** Opening RECORD SET block **

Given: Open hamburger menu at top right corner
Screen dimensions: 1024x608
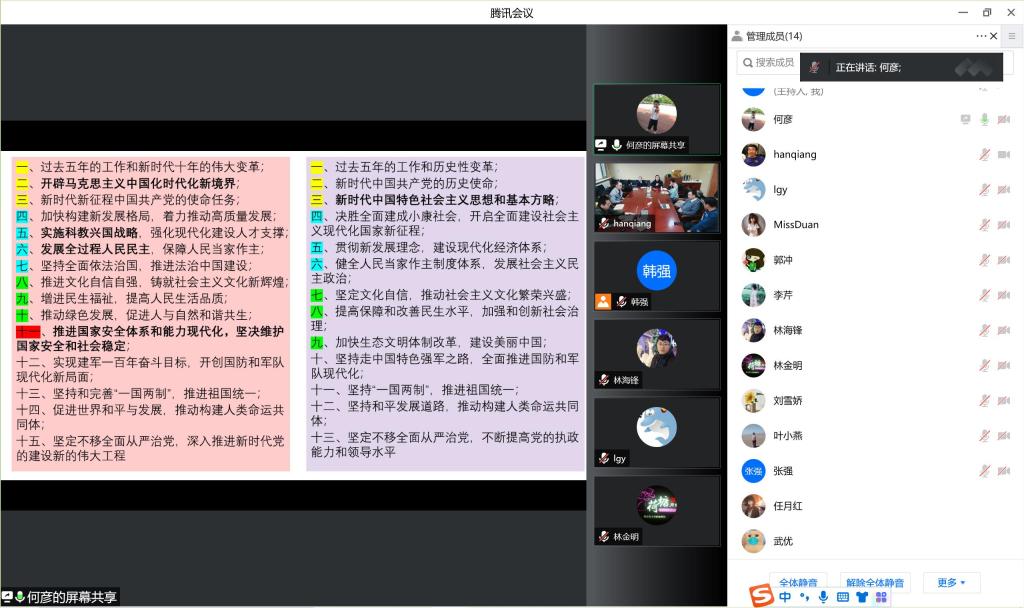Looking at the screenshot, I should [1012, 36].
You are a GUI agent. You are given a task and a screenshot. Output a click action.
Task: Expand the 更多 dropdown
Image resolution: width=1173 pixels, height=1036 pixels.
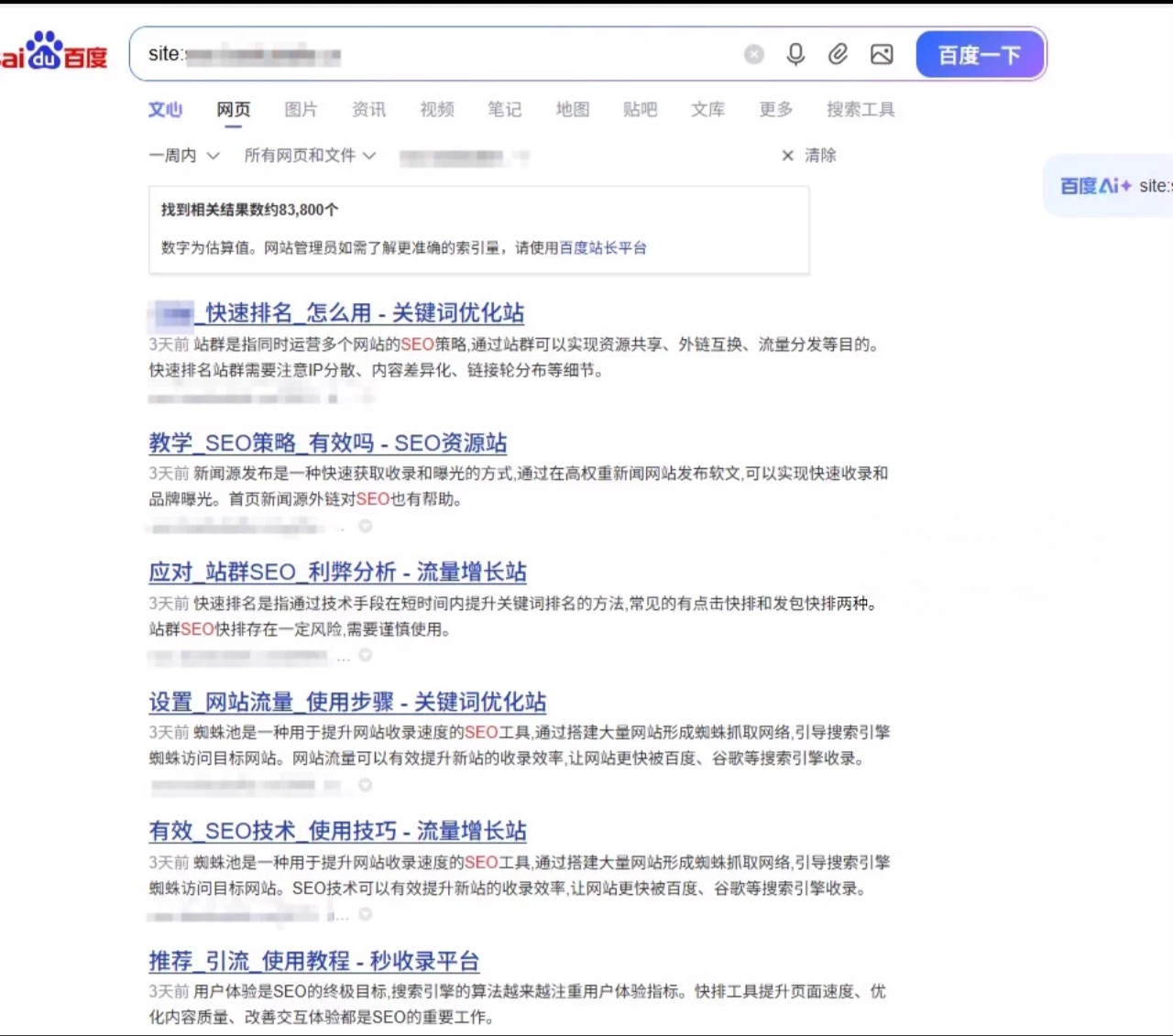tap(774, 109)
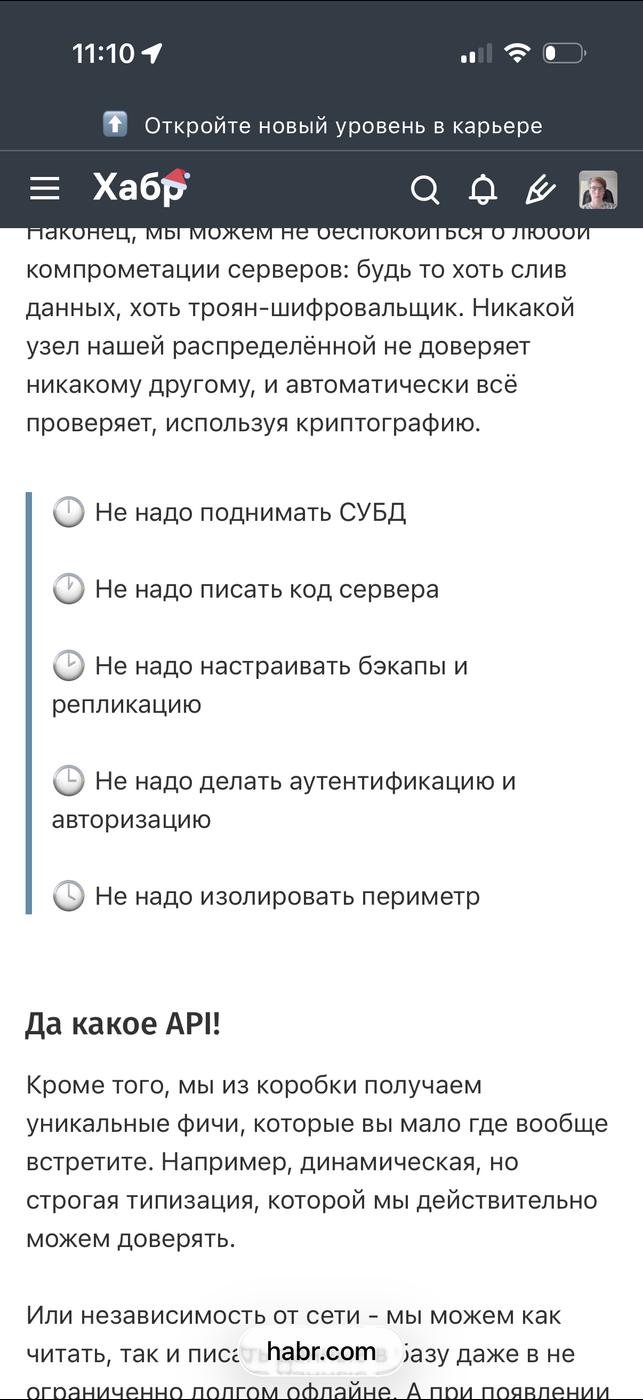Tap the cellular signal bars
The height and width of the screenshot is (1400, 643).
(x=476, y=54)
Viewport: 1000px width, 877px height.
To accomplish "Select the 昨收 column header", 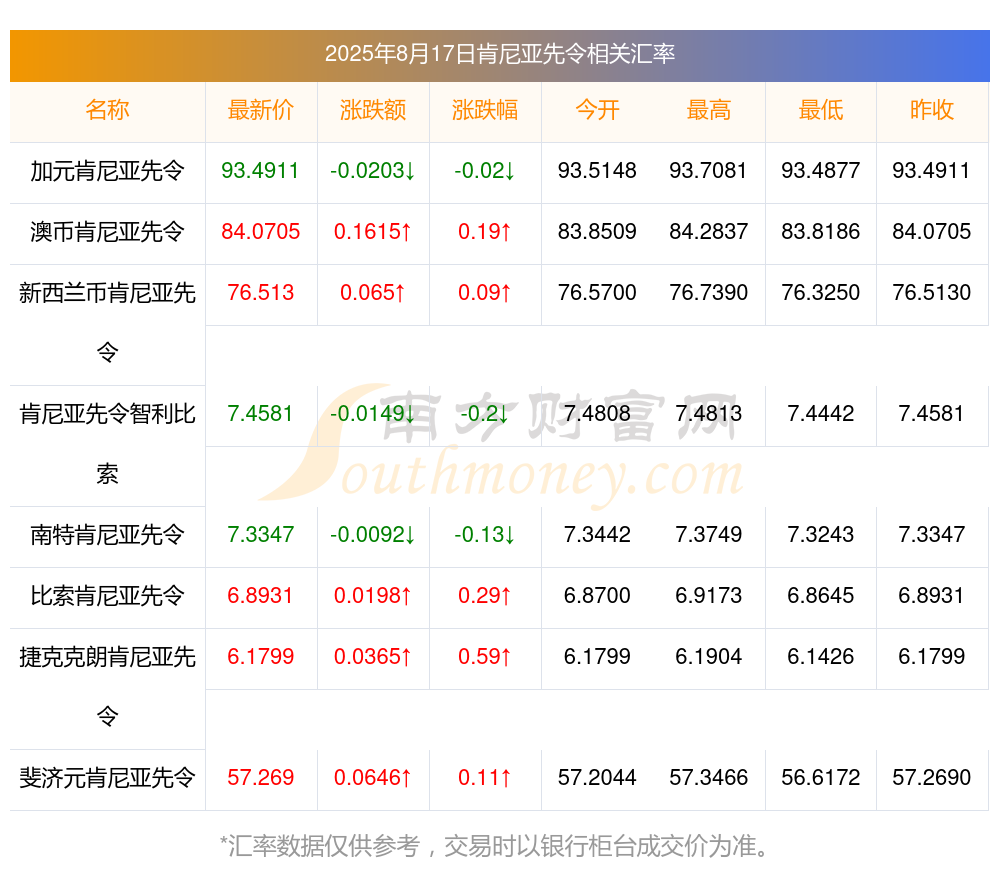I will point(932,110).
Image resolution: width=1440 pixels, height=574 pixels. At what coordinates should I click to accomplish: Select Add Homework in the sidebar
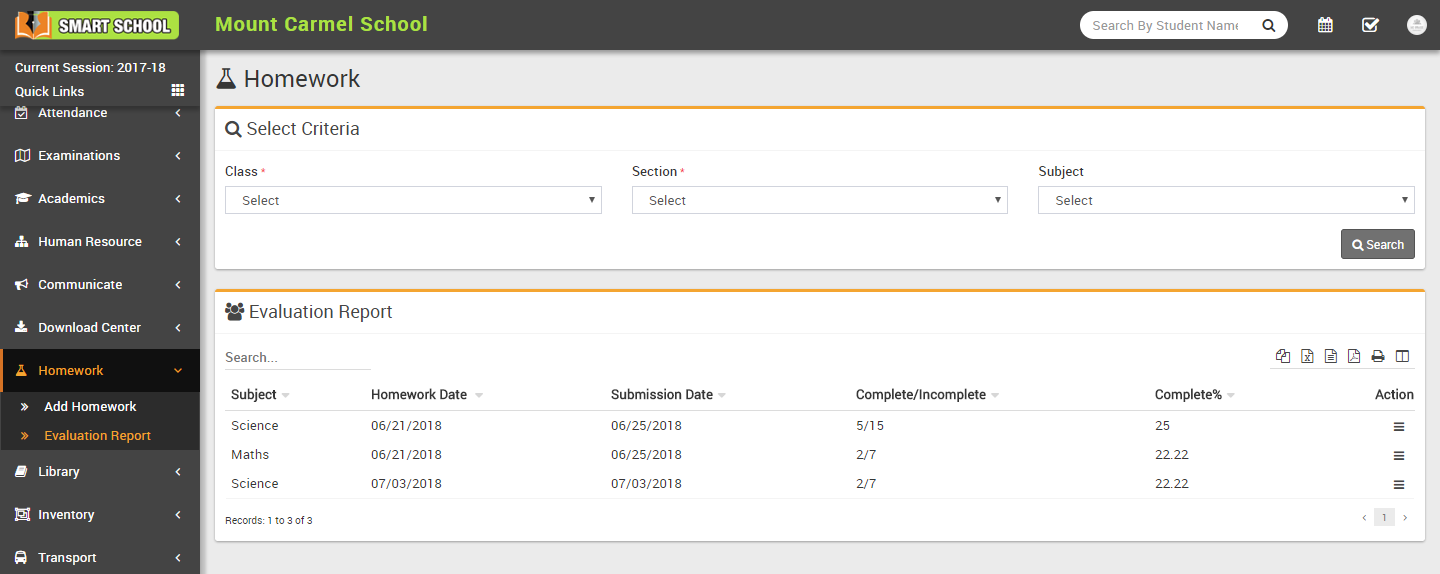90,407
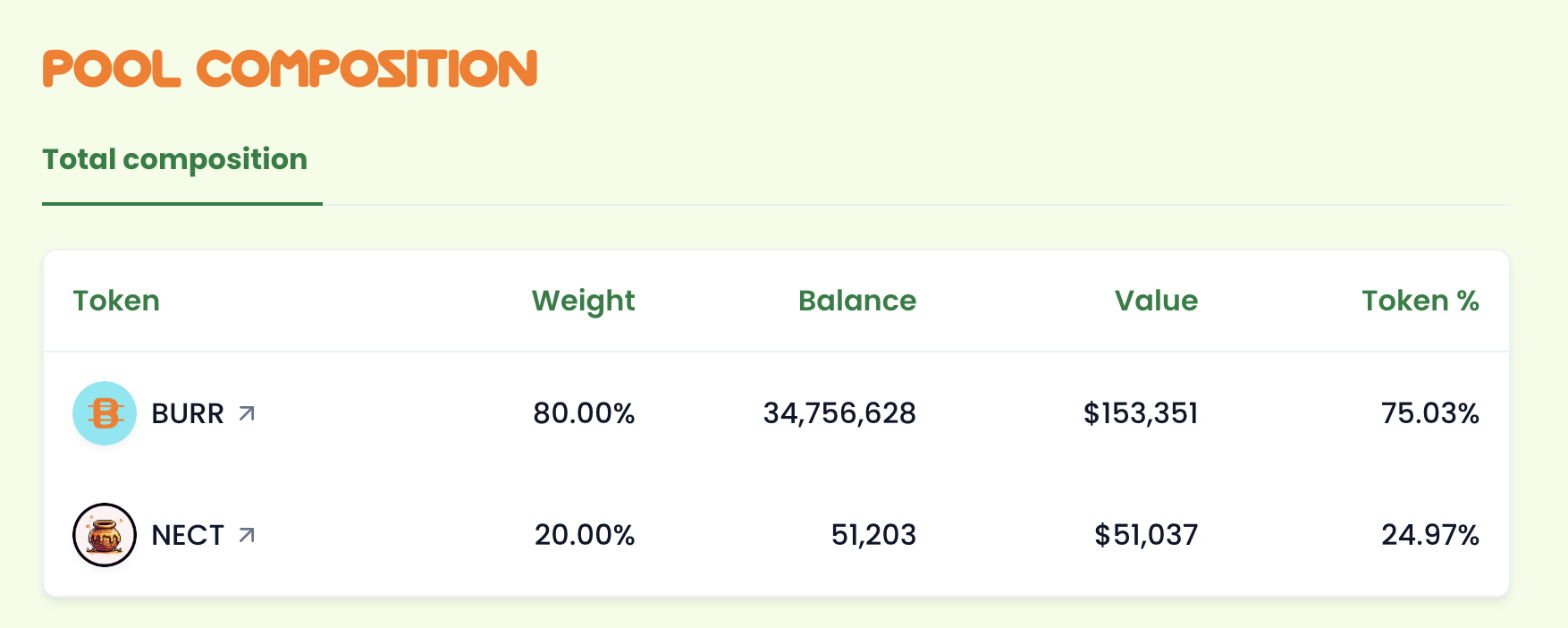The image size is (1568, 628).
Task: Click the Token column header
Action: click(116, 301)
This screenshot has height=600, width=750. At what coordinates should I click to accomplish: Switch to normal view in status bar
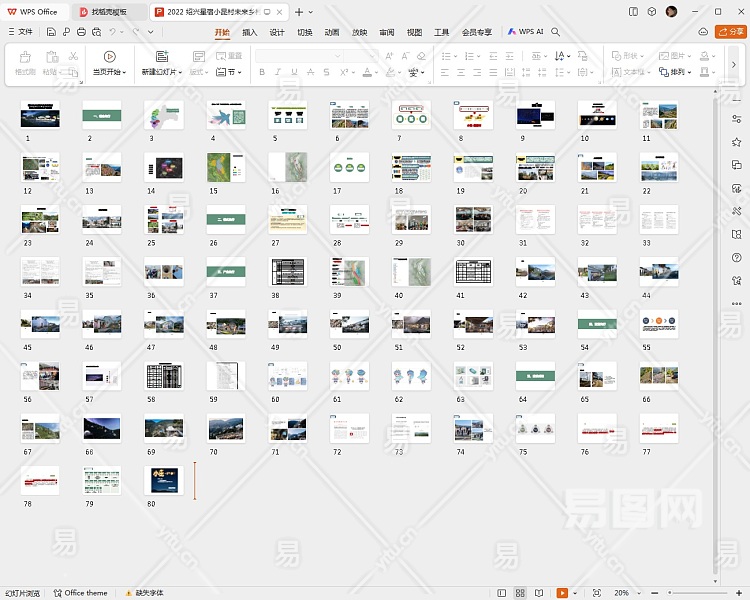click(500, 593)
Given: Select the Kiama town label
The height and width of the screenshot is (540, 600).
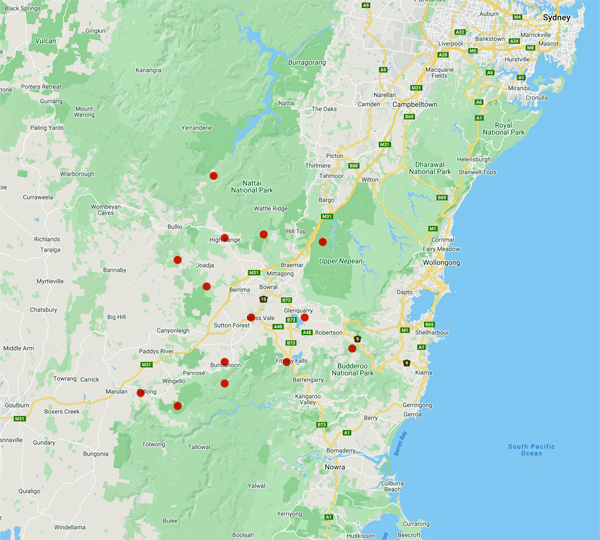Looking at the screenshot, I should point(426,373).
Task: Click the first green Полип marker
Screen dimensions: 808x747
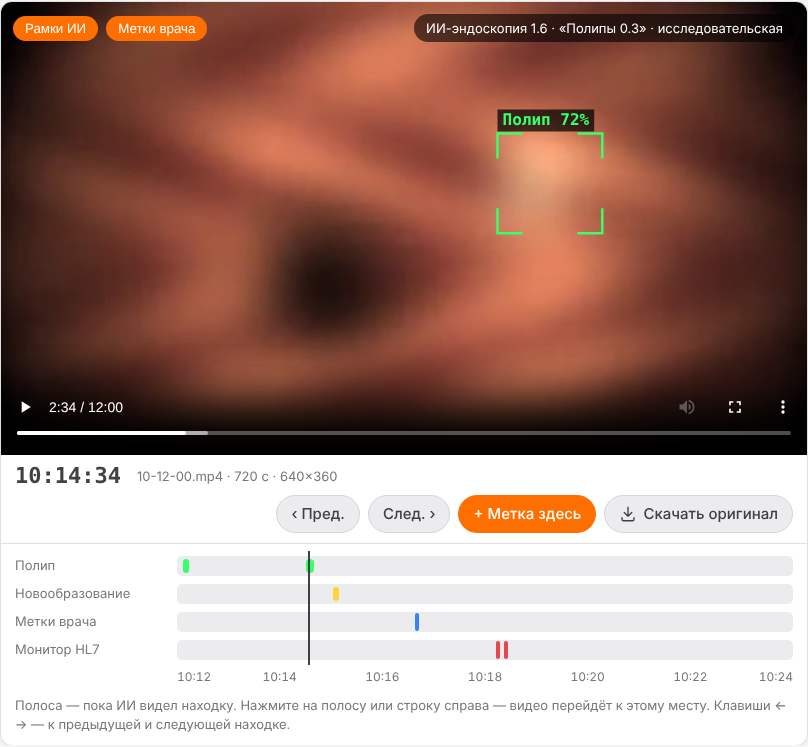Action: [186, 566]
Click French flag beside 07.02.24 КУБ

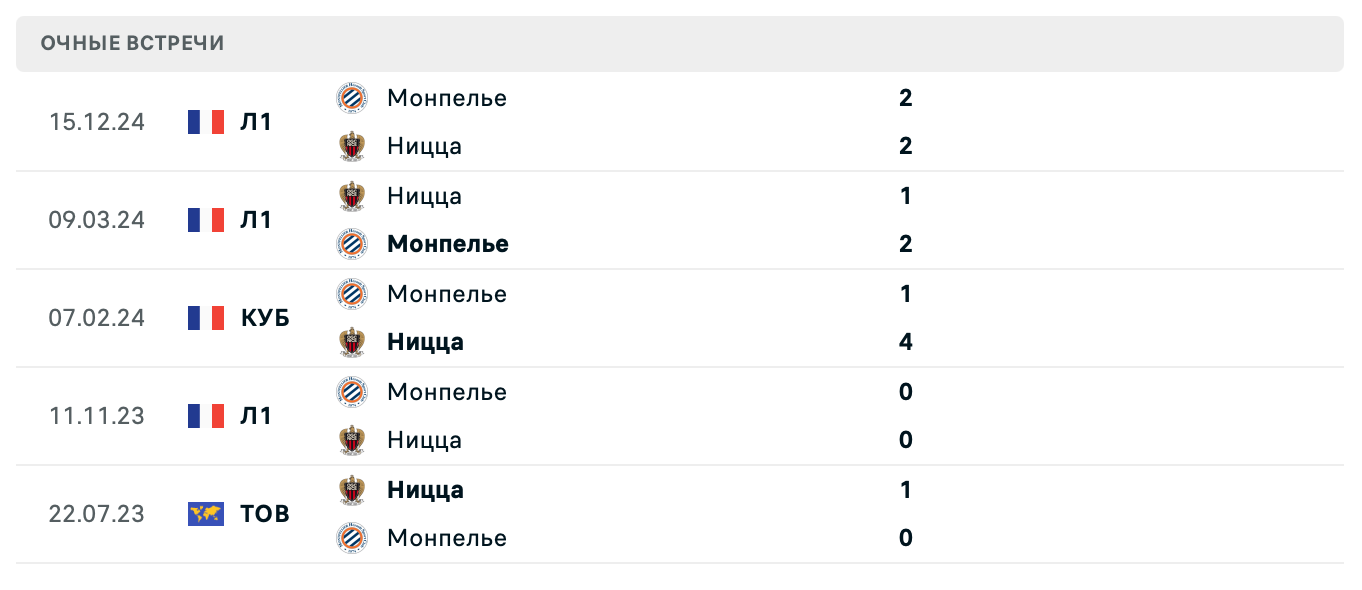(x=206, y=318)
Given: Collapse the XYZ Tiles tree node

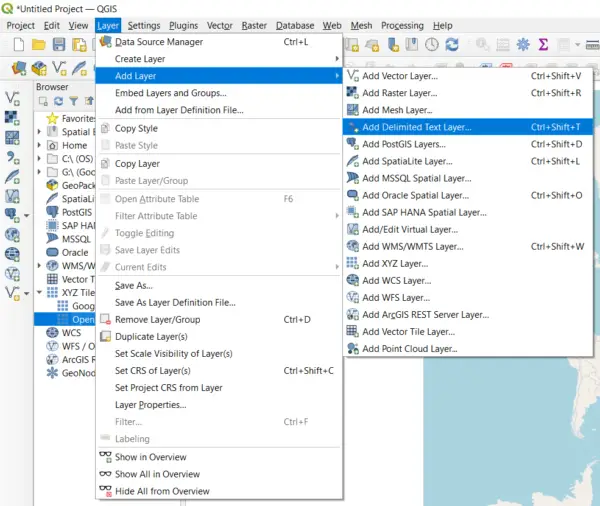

** Closing RECORD SET block **

■ YOUR GOAL ■
All lines from the one containing "Screen dimensions: 808x747" to the last line of the records above, and no others, should be returned unchanged, without pictures.

■ EXPECTED ANSWER ■
Screen dimensions: 808x747
Action: [186, 566]
Click French flag beside 07.02.24 КУБ

(x=206, y=318)
Given: Collapse the XYZ Tiles tree node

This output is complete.